Cached Transformer with a GRC

Here a transformer incorporates a memory cache to enhance its capacity to tackle long-range dependencies in sequences. In traditional transformers, there is always a struggle to capture relationships between distant elements in long sequences.

The key components of a cached transformer include a GRC or Gated Recurrent Cache. This component stores dynamically token embeddings based on their relevance and historical significance.

It serves as a differentiable memory cache. The model can attend to both current and previously seen information.

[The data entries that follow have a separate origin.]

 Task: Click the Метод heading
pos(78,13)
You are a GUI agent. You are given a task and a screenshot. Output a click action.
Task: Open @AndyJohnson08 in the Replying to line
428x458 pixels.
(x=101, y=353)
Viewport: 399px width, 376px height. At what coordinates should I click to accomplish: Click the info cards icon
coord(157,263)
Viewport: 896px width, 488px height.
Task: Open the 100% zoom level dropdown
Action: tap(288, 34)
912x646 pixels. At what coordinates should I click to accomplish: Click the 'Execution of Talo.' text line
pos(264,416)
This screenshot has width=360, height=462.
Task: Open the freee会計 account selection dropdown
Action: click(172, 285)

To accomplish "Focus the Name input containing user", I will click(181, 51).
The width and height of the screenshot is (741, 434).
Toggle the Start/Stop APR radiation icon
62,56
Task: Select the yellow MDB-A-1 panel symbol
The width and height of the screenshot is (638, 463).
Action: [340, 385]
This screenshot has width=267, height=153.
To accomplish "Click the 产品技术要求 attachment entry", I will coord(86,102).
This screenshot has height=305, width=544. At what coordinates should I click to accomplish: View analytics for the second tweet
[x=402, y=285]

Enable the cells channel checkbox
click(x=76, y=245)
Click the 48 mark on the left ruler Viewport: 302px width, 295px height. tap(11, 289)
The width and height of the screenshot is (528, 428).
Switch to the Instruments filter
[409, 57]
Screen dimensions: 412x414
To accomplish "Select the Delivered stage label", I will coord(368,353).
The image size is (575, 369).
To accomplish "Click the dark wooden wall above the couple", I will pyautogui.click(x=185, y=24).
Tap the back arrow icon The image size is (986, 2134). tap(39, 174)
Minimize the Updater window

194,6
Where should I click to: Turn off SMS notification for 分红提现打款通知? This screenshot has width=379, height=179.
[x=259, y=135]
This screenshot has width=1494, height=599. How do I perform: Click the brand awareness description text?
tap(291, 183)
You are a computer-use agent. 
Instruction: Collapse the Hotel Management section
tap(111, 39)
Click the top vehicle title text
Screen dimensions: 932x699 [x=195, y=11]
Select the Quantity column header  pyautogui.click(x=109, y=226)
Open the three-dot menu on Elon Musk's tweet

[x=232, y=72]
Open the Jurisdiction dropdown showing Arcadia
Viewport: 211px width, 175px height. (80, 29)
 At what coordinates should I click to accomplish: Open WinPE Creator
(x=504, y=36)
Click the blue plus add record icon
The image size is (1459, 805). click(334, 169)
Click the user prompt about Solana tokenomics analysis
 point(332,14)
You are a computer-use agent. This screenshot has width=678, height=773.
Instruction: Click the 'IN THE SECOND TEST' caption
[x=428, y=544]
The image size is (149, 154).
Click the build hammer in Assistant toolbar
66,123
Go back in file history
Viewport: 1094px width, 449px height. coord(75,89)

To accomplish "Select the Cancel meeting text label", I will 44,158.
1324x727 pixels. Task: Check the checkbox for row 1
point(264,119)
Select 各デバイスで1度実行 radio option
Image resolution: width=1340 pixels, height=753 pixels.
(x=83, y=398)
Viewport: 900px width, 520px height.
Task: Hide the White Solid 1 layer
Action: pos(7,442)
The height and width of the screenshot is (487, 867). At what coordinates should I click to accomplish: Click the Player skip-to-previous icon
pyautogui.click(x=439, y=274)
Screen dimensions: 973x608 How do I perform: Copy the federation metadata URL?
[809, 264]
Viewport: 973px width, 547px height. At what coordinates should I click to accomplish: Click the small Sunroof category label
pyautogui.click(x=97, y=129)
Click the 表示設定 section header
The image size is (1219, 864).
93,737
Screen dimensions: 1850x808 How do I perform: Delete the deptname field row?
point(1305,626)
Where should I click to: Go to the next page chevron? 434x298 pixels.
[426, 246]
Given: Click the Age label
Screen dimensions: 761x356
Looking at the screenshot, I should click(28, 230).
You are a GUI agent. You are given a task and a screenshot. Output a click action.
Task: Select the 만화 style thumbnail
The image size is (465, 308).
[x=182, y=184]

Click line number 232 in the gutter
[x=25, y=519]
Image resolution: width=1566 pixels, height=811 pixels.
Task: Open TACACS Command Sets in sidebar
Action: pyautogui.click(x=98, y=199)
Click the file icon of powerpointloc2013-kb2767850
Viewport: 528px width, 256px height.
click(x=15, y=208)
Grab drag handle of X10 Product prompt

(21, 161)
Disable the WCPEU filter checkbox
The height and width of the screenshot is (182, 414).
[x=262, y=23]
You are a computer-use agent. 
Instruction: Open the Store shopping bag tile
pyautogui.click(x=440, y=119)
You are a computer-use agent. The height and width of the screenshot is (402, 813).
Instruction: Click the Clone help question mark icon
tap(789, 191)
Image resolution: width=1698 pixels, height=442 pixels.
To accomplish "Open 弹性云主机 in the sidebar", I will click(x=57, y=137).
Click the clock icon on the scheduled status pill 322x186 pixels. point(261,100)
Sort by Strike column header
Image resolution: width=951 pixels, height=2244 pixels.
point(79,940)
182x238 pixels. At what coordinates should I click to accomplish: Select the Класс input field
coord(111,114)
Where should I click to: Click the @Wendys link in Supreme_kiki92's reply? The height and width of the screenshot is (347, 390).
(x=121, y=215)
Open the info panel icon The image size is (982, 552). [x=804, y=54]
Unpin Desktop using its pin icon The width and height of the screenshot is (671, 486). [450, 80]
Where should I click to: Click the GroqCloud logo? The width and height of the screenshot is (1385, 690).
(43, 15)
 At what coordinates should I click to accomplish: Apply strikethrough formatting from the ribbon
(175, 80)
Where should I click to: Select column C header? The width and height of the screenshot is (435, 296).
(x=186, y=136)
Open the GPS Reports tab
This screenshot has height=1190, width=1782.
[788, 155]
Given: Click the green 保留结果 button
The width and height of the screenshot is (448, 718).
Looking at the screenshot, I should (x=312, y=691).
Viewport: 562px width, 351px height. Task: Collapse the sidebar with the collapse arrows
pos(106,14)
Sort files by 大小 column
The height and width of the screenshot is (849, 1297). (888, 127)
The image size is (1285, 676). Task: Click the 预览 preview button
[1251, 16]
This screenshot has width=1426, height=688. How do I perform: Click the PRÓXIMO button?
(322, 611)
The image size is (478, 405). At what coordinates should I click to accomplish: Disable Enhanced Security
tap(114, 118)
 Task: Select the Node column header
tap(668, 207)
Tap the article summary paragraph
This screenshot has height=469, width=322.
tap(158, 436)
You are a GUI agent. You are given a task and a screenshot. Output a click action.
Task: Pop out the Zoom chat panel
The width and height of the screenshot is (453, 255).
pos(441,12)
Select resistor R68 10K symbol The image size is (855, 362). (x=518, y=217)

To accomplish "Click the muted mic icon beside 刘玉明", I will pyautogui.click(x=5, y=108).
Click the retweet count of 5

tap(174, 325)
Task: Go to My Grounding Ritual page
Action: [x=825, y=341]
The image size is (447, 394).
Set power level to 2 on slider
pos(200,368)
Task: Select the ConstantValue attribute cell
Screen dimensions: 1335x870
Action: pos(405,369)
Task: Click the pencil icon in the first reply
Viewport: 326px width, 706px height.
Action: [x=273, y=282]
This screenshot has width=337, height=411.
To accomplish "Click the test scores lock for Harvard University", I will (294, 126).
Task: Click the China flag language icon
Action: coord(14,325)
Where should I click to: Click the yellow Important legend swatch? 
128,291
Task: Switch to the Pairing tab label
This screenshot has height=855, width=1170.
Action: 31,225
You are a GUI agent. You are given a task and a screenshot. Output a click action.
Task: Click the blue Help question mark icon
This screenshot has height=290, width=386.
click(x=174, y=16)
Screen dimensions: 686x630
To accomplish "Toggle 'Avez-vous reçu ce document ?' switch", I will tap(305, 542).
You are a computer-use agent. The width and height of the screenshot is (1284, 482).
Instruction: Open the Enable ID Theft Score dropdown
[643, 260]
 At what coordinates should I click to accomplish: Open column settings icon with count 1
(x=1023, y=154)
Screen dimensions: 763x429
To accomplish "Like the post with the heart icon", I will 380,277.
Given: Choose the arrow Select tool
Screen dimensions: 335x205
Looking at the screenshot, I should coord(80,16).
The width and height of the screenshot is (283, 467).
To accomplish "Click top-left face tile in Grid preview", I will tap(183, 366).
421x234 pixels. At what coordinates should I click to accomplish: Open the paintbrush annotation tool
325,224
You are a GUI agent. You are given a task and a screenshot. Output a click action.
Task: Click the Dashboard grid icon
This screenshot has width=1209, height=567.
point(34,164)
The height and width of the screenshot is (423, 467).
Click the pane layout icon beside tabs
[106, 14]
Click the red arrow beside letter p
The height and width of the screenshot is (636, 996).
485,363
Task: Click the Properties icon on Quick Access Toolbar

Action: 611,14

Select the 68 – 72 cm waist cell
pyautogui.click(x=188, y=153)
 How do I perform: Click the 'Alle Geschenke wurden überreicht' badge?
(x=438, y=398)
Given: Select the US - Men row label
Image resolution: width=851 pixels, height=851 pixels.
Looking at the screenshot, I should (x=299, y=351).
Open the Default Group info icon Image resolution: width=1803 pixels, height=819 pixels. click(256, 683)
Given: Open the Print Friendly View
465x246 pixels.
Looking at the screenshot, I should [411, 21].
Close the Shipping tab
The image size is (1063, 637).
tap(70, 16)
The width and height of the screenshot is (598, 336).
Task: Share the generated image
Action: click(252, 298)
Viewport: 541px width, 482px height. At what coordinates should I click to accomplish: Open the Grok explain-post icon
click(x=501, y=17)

Tokenized embeddings are converted into numerical veotors. GRC processes these veotors. It stores relevant information in its cache. The transformer self-attention mechanism now can attend to both to current input tokens and cached historical information. It performs standard self attention on the combined input and cached representations. This processed information is further refined through normalization and feed-forward layers. The GRC constantly updates its cache based on current input tokens. It thus ensures that the stored information remains relevant.

Advantages:

There is improved handling of long-range dependencies. The model captures relationships between distant elements in long sequences. It enhances its performance, e.g. in language modelling, machine translation, image classification and instance segmentation.

It reduces computation cost as compared to traditional transformers. It is a promising advance in transformer architecture. Further research is expected to explore their full capabilities and potential impact on language and vision processing. Researchers from the Chinese University of Hong Kong, the University of Hon Kong and Tencent Inc. propose this innovative approach called Cached Transformers with a GRC.